EXCERPT PROVIDED =>
[BEGIN]

I got the idea and inspiration for the safety shutoff and solenoid valve from 

 glenwillits
 on this thread. So big thanks to glenwillits.

Here are all the parts laid out before install. The Auber PID controller was the only thing i already had on hand.







The solenoid valve and needle valve assembled. The Auber has a built-in solid state relay, and it's 12v 1a output is able to control the solenoid valve directly.






The smoker's burner assembly already had a hole that i used to mount the safety shutoff thermocouple.






Everything installed under the smoker.






Front view. Safety shutoff is to the left of center, and to the right is the solenoid and needle valve.






I let it run last night to double check for leaks and to make sure the solenoid valve and PID were playing nice. Using the default PID settings seem to work ok but i won't know for sure until i use it for a smoke.


----------



## SonnyE (Dec 16, 2018)

Good Job!
PID Propane. Very nice!


----------



## tom987 (Dec 16, 2018)

Awesome build!  What can of temp swings are you seeing?


----------



## solman (Dec 16, 2018)

I didn't really get a chance to set it up completely. I did a trial run for leaks and tried to set the PID using the built-in auto tune feature but cut it off before it finished. 

I have to find the needle valve's sweet spot for maintaining 220 to 225, then i can tune the Auber to turn on the solenoid to increase propane flow when the temps drop below that. I'll be happy with a +/-5F swing but glenwillits was able to get +/-2 from his setup.


----------



## solman (Dec 17, 2018)

SonnyE said:


> Good Job!
> PID Propane. Very nice!



it's funny how it all snowballed from just wanting to add a needle valve to fine tune the temperature. then i figured why not add a safety shutoff valve. a safety shutoff on an unattended propane smoker seems like a very good idea. i finally decided if i was going to buy all these parts, why not add a solenoid valve to the mix. since i already have the Auber PID controller, i figured why not have some fun playing around with it. :)

[END]

TO-DO LIST =>
A – In the smoker build thread, shorten the paragraph beginning "I have to find the needle valve's sweet spot" into a short bulleted list that keeps its main facts.
B – Resume the propane smoker build thread after its final post, writing what comes next.

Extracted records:

[BEGIN]

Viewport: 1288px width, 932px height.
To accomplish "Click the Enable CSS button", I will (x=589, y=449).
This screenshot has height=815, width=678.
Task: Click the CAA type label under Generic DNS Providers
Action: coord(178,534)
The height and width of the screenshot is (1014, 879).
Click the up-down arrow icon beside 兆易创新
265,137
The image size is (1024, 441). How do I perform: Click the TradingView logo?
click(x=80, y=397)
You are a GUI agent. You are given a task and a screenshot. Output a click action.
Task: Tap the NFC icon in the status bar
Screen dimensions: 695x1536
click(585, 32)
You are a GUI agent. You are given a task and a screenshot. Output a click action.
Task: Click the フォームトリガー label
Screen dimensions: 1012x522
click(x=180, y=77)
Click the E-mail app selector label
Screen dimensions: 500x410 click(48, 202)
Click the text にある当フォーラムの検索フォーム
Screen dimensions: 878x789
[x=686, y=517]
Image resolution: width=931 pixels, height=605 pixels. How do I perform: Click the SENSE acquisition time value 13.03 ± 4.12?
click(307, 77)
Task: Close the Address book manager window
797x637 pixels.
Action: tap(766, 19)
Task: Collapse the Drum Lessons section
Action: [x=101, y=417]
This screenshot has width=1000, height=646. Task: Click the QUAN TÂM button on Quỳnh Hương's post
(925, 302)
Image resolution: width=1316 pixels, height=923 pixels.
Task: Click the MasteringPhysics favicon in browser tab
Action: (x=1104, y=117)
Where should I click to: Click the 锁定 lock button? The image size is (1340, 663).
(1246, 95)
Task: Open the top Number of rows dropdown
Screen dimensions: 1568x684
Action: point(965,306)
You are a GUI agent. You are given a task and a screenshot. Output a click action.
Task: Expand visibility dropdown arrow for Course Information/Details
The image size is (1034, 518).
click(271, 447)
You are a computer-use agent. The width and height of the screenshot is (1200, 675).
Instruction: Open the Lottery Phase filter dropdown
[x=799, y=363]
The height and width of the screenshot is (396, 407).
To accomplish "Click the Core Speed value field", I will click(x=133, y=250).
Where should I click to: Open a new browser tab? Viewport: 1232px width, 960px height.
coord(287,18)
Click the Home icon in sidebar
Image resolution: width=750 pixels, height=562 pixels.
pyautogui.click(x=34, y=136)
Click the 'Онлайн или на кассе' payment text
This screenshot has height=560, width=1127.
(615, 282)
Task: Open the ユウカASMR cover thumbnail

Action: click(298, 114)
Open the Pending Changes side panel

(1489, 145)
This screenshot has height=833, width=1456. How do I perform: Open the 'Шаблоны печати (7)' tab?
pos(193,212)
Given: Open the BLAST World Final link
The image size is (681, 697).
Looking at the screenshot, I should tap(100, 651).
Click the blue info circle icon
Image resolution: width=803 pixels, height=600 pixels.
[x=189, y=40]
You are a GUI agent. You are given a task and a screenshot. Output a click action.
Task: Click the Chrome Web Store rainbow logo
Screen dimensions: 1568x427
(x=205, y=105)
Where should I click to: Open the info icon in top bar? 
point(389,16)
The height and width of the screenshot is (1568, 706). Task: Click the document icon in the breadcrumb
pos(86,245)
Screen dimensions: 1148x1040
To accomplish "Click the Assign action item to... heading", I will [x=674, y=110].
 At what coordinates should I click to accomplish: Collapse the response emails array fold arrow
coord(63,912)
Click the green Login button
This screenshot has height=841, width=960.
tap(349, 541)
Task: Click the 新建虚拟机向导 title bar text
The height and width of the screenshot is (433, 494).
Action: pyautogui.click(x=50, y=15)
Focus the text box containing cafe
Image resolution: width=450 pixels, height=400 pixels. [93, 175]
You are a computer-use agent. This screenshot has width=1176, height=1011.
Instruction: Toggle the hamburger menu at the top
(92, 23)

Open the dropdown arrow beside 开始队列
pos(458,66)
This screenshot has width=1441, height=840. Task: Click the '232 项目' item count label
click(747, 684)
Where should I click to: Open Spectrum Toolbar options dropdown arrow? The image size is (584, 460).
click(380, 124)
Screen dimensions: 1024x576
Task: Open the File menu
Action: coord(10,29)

[END]

RESULTS BY TASK =>
A –
- Find the needle valve setting that holds the smoker at 220 to 225.
- Then tune the Auber to switch on the solenoid for more propane flow when the temperature drops below that range.
- A +/-5F swing would be satisfactory.
- glenwillits got +/-2 from his setup.

B –
----------



## glenwillits (Dec 17, 2018)

I'm glad to see someone else doing this!  Your approach of using tubing between the parts is much simpler than my setup with all the adapters.  

For my tuning, I focused on setting the needle valve to the lowest stable flame, without trying to have it hold a set temperature.  The goal was just a flame that won't easily blow out on a windy day.  Then I ran the autotune from a cold smoker, with the water tray filled with hot tap water, the way I would start a normal cook.  I set it to 225 and let it tune.  I haven't changed it since then, but it holds within a couple of degrees.  The water pan helps keep the temp stable, and of course the weather will affect how closely it holds too.  

Good luck with this.  I'll be anxious to hear how your first cook goes. 

Glen


----------



## solman (Dec 17, 2018)

glen, thanks for the tips on setting up the auto tune feature on the Auber. i won't be doing another smoke for a couple weeks, but i'll make sure and post up how it goes.

i was ready to purchase all brass fittings to get this to work, but i couldn't figure out a way to get all the components oriented the way i wanted with all brass fittings. since the propane hose is a low pressure (<1psi) rated hose, i figured it would be ok to use hoses instead of all brass fittings to hook up each component. a heat gun helped get the hose more pliable to fit over the brass barbed fittings. using hoses also made it cheaper.


----------



## solman (Dec 30, 2018)

I finally got around to using the new mods to smoke 3 St Louis style pork ribs from Costco. I used the default PID settings. It worked great but the wind was blowing hard this day and the smoker temperature was all over the place. With wind gusts up to 20mph, it was still able to maintain +/-2F.

Here's a screenshot of the inkbird smoker temperature probe during the rib smoke. The big dip is when i opened the smoker door to wrap the ribs. The solenoid valve and PID controller did a great job getting the temps back up to 225.






The next day i decided to play around with the auto tune feature.  From a cold start, it took about 20 minutes to complete. I set 225 as the set value but strangley it tended to hover at 224 instead with an occasional blip to 225.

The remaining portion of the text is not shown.